Member-only story
Challenging Nostalgia and Confronting Racism at Elite Schools
A student at a prestigious, New England boarding school reflects on his time there; the role nostalgia plays at elite, predominantly white schools; and the paths we can take to making our communities more inclusive and just.

“St. Paul’s School has a storied past. More importantly, it has an unwritten future ahead of us that we are now tasked to determine.”
Now in my third and final year at St. Paul’s School, I find myself in a constant oscillation between loving and resenting this place and its role in my life. This is my reflection:
Each and every one of us applied to and enrolled into this school for a reason. While we’re here, it is to take away an unparalleled education, interact with beautiful grounds, and meet people from various pockets of the world. Once we leave, it is to leave this place with an abundance of social and cultural capital that comes with an elite education like ours. In addition to the connections, the diploma, and the clout, we depart St. Paul’s School but take its cinematic nostalgia with us.

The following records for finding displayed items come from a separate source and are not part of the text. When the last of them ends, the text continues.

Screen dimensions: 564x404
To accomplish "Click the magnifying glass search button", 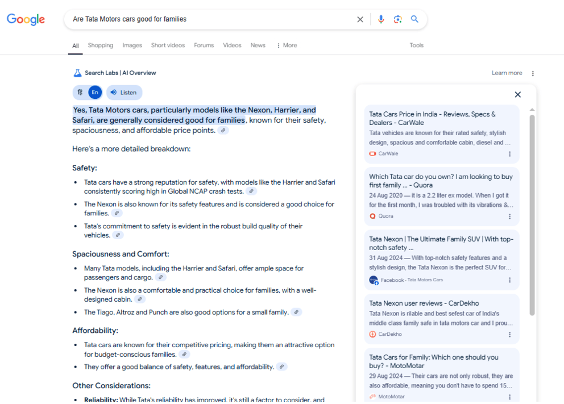I will click(x=414, y=19).
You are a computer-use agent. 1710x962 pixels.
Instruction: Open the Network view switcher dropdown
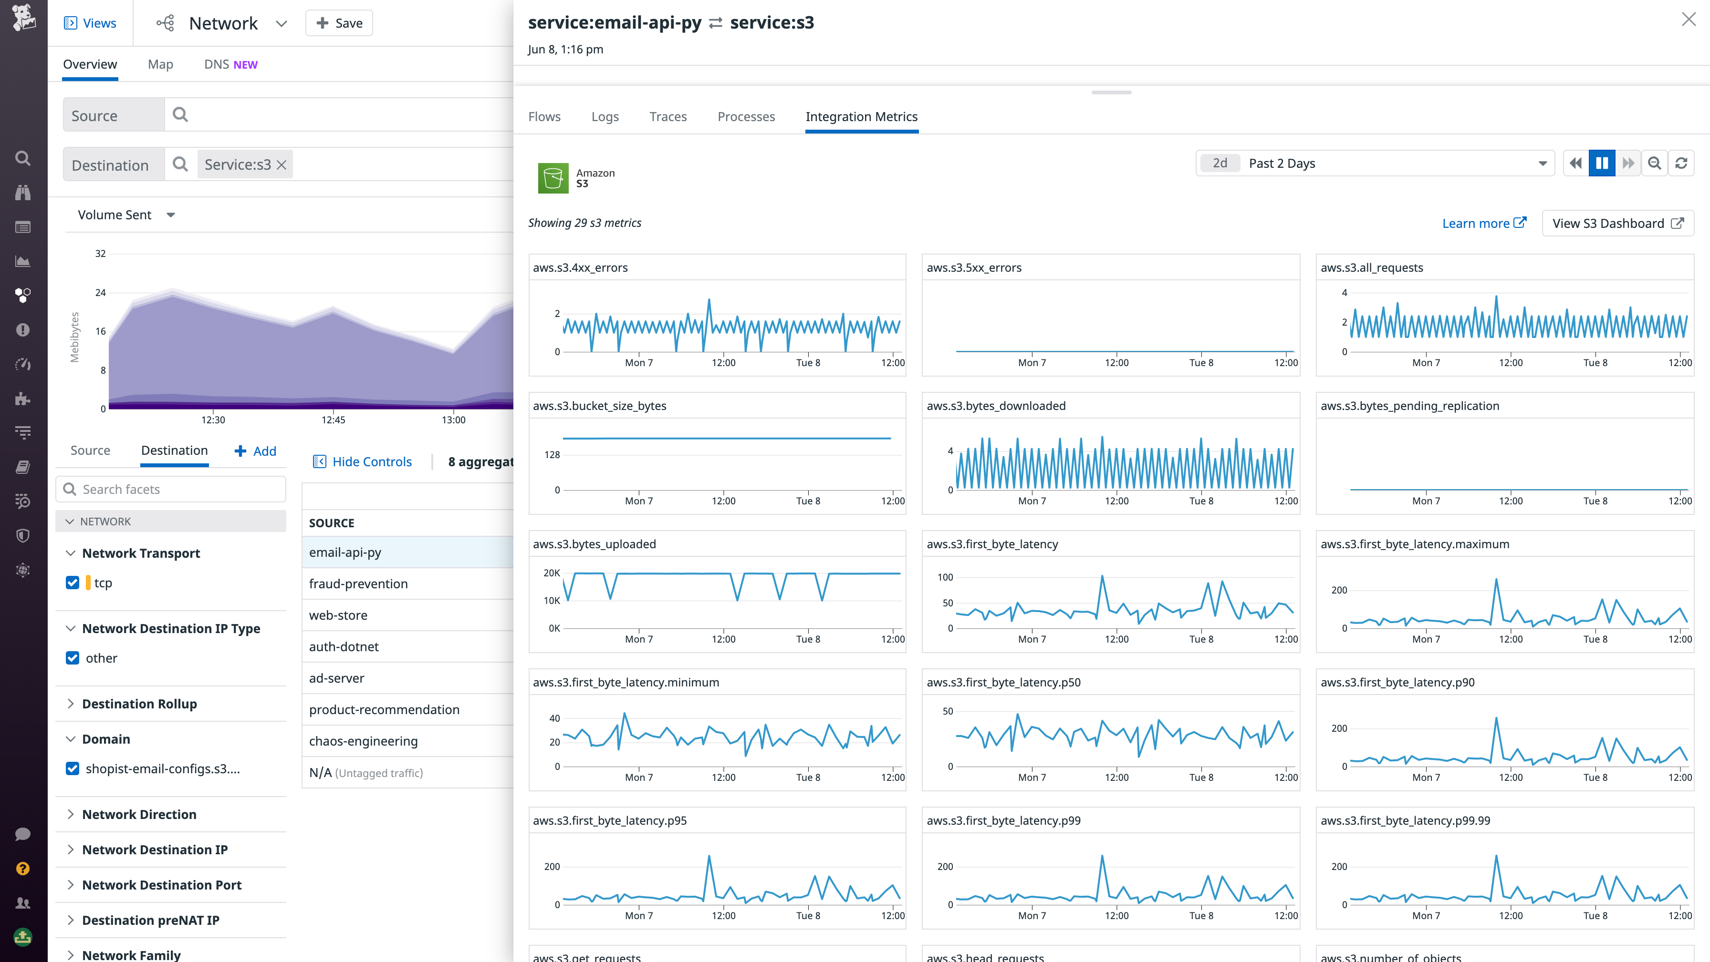click(x=281, y=23)
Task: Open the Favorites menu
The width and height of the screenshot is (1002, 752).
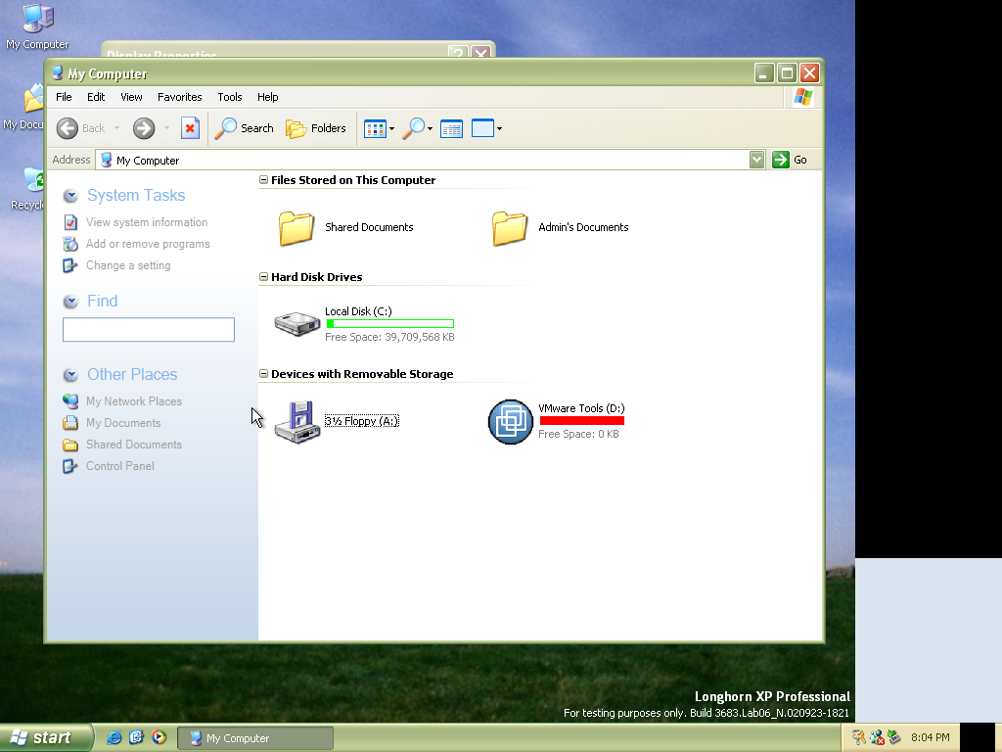Action: coord(179,97)
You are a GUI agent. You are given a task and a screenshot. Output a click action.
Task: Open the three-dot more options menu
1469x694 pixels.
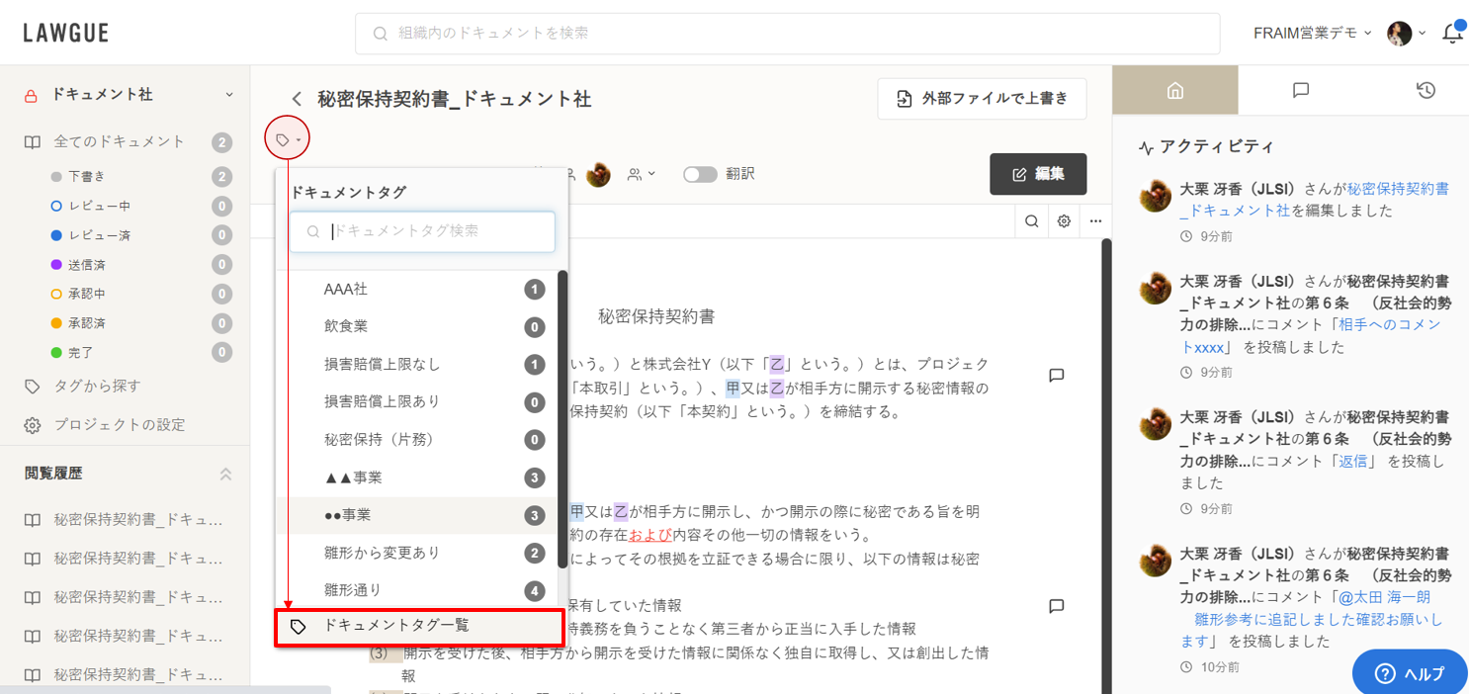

I have come to realize, however, that for marginalized people at schools like this, the holistic experience looks more like tipping scales. On one side, the “beauty,” the overwhelmingly positive takeaways that I just listed: Social and cultural capital, opportunities like no other, and preparation for what any college could possibly throw our way. On the other, the “pain,” is where there is room for greater variability. Perhaps the “pain” side of the scale is weighed down by homesickness or an inability to find one’s niche. Perhaps, and what I wish to focus on in my chapel talk today, that side of the scale is weighed down by constant microaggressions, discrimination, harassment, and a feeling of being “other.” The propensity for this side to prevail — weighed down by trauma — is much greater for marginalized students and faculty at this school.